Этой короткой фразой Питер обнажил свои воспоминания о тех же событиях; его слова больше не звучали легко и непринужденно. Возможно, он надеялся услышать от нее извинения.
— У тебя какое-то беспощадное представление о моих мотивах.
— Теперь ты собираешься их оправдывать?
— Ты видишь вещи по-своему.
Питер снял ниточку с манжеты рубашки. Он никогда не умел показать свое истинное отношение к чему-либо.
— Ты бы не снизошла до того, чтобы выслушать мою сторону… я ведь только в конце почувствовал, что хотя бы начал узнавать тебя, а потом радовался, когда ты проявила признаки искренней симпатии ко мне, и лишь тогда осмелился что-то предпринять сам.
— А теперь?
Фрейя могла согласиться с тем, что ее не так-то просто узнать, но неужели она тогда и вправду отнеслась к нему настолько враждебно? Маленькие свечи мерцали на столе между ними.
— Как ты сама сказала, это другая ночь.
— Ночь летнего безумия.
— Никто никому ничего не должен в любом случае.
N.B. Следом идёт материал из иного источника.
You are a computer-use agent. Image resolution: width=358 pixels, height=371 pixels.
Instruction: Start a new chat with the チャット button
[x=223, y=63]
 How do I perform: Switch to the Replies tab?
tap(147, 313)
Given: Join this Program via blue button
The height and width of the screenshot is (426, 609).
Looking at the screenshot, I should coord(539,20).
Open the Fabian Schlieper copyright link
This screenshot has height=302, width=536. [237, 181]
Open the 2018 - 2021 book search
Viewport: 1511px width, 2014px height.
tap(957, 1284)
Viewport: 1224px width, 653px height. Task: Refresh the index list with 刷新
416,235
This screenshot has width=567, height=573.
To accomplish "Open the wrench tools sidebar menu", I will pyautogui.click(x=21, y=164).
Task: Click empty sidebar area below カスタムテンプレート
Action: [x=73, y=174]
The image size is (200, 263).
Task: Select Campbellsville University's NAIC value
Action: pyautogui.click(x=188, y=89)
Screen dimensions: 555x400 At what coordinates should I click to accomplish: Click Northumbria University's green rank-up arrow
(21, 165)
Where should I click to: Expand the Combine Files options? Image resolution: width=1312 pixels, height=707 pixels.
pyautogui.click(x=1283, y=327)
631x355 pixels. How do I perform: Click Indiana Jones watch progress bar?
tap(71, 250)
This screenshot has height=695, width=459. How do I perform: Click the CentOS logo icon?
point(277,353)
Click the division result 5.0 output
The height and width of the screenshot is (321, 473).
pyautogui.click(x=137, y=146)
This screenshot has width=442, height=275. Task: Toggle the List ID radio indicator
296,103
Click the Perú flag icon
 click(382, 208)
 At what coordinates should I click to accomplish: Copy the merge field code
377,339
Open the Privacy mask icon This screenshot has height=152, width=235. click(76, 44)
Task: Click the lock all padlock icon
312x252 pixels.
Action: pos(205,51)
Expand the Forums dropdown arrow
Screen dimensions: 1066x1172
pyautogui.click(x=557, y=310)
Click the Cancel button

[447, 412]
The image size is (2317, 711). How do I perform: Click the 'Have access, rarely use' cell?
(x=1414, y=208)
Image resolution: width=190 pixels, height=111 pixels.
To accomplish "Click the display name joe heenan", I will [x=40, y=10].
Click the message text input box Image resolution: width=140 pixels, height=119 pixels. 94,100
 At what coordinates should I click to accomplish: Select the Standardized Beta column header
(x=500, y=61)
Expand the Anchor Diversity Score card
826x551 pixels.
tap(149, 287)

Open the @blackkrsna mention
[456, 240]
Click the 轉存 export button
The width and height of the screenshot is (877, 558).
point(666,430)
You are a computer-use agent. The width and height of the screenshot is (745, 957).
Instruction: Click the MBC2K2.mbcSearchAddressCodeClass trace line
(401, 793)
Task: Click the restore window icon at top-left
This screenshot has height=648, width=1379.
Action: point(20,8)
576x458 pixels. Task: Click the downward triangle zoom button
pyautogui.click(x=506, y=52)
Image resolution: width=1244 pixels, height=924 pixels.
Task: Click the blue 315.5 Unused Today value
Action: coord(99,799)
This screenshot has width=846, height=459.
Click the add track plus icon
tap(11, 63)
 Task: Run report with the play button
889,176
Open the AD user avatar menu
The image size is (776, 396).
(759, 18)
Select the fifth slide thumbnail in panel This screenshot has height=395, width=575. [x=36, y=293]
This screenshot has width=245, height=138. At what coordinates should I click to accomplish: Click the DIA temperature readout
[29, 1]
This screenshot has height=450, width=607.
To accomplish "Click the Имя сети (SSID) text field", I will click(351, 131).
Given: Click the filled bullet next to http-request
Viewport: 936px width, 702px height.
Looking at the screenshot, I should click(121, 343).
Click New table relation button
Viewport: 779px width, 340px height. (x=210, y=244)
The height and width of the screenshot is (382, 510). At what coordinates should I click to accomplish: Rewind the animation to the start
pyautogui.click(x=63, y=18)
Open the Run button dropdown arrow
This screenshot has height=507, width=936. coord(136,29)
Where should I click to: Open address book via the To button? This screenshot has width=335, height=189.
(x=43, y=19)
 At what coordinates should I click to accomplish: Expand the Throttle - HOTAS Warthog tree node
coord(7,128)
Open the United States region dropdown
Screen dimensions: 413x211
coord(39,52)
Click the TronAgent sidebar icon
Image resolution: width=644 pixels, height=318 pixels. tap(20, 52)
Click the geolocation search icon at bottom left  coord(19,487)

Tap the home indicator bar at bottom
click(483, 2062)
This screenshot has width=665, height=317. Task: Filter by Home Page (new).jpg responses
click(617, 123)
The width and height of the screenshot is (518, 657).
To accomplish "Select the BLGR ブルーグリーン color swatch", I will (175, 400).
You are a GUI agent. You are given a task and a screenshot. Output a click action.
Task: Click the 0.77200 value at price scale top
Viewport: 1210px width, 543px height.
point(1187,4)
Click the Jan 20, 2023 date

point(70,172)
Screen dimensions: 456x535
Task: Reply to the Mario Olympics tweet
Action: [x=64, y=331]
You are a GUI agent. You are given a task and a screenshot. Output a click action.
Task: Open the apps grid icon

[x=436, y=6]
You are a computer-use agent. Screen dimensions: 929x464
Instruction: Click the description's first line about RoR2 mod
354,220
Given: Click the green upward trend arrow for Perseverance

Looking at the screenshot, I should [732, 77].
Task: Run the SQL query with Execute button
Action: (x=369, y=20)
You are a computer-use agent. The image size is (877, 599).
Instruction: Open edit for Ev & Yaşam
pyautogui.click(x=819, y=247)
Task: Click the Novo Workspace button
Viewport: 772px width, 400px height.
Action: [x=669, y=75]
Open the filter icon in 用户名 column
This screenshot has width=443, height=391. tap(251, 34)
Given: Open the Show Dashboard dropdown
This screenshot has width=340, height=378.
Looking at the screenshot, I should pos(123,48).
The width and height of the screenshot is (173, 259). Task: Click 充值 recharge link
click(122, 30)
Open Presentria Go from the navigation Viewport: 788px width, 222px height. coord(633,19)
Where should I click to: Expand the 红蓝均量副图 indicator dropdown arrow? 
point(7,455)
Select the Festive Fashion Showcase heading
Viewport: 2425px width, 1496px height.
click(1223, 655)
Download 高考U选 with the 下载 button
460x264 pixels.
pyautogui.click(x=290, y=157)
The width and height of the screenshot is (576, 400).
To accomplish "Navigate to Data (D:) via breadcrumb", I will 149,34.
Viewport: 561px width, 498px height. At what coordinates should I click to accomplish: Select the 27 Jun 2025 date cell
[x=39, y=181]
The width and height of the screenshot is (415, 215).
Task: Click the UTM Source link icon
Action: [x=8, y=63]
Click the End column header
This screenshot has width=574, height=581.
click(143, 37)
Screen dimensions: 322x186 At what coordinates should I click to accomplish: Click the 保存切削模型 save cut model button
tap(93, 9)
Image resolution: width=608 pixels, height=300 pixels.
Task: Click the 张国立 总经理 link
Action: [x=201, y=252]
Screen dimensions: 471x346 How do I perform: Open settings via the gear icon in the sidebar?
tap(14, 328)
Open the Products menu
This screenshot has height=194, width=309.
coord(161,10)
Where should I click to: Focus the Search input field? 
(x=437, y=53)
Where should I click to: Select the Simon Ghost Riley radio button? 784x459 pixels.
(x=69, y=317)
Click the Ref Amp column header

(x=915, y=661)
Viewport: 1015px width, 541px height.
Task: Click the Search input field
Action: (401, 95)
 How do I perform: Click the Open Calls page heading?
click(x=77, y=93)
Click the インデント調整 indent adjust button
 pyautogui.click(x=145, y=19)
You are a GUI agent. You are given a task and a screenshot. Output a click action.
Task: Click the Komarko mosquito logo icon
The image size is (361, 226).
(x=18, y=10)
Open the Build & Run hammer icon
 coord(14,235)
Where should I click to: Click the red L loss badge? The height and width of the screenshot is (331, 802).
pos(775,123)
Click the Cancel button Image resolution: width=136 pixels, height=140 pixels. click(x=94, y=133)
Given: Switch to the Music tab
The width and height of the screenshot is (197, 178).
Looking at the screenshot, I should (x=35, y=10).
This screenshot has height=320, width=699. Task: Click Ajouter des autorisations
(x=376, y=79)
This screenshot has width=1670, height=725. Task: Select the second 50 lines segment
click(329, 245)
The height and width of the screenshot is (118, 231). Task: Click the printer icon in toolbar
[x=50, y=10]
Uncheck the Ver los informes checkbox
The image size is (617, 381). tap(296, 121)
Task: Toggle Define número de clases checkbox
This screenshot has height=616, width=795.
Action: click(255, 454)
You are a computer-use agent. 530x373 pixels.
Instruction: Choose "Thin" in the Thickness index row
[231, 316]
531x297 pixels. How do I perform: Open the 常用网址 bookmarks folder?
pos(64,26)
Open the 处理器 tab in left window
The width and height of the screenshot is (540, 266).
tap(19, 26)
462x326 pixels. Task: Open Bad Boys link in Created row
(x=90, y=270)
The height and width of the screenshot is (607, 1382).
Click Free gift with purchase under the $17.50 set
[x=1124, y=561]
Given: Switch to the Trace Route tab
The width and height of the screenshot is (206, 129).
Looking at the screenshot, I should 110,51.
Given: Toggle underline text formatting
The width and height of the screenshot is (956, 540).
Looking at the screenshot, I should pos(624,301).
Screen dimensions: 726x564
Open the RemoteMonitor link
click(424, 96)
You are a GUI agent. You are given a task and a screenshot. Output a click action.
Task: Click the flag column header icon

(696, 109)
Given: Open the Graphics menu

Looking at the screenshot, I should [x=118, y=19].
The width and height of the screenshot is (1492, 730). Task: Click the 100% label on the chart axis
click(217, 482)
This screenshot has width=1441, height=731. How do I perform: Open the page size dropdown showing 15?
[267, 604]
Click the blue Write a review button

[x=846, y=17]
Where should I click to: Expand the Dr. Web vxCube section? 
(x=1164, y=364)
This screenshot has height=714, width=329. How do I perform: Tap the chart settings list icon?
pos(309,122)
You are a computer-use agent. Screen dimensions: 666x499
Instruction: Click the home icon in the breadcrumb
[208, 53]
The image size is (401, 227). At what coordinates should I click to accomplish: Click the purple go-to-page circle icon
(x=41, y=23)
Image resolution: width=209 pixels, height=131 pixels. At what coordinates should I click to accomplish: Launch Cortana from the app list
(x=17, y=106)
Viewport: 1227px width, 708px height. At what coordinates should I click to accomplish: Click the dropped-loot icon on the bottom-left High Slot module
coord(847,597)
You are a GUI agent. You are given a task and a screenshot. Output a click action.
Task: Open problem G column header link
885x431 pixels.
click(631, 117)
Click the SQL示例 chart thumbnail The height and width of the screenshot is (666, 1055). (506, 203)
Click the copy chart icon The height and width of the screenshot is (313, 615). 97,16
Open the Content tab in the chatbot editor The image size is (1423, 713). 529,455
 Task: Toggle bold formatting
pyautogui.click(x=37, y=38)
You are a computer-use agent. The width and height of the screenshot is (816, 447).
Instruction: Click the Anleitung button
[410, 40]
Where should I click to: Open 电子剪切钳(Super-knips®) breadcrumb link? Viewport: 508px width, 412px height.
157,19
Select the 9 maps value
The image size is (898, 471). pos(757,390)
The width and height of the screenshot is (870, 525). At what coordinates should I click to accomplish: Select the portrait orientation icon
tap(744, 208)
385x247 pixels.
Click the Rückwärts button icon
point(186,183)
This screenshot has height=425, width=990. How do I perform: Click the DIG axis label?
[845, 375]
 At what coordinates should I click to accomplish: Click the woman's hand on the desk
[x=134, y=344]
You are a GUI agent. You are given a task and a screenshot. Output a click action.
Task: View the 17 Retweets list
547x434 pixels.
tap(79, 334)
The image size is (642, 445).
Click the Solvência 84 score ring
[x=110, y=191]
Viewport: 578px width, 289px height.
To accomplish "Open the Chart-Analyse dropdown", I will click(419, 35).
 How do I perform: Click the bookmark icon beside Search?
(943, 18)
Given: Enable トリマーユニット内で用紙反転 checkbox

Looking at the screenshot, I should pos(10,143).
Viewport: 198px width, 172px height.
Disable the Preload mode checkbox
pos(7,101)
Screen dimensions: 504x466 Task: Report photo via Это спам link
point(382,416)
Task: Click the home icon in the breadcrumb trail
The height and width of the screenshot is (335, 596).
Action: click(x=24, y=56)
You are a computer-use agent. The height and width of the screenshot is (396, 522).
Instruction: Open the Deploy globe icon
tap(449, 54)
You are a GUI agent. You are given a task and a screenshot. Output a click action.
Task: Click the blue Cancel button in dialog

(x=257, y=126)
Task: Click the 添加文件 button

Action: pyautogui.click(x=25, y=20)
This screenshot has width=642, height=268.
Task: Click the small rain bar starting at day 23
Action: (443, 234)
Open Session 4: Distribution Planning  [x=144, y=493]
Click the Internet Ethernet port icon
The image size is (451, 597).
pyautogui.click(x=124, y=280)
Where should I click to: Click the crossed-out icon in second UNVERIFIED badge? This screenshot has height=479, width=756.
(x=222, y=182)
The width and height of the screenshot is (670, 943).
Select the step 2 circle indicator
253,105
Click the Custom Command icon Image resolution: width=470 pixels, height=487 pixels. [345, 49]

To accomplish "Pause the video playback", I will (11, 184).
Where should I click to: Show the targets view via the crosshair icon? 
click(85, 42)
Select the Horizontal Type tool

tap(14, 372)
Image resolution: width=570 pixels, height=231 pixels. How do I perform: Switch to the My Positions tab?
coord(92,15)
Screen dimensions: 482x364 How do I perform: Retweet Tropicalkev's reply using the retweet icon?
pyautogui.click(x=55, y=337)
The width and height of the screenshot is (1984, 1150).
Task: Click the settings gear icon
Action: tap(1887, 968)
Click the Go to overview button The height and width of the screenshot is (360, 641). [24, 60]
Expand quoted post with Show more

Его рука, лежавшая у нее на запястье, слегка скользнула вперед, сдвинув рукав ее блузки, когда он подался вперед и мягко и нежно прикоснулся к ее губам.
Вскоре после этого они собрались вернуться в гостиницу.
— Так что, Питер? Орел был или решка?
Он потянулся и обнял ее. Оглушительный взрыв прогремел над их головами, озаряя небо разноцветными огнями. В Тиволи начался фейерверк, а значит, до полуночи осталось пятнадцать минут. Под вспыхивавшими в ночном небе взрывами они отправились в путь. И Фрейя по-новому подумала о легендарных способностях своей матери.
Детали красного одеяния свешивались со спинки массивной кровати и валялись в ее ногах, рядом со скомканным покрывалом золотистого цвета. Который час? Подняв голову, чтобы посмотреть, сколько она проспала, Фрейя заметила, что на прикроватном телефоне мигает сообщение. Вероятно, поздно вернувшись прошлой ночью, она пропустила звонок. Но это могло подождать. Она проверит сообщение после завтрака. Ее телефонный номер в гостинице был известен и родителям, и Софии; любой из них мог звонить вчера.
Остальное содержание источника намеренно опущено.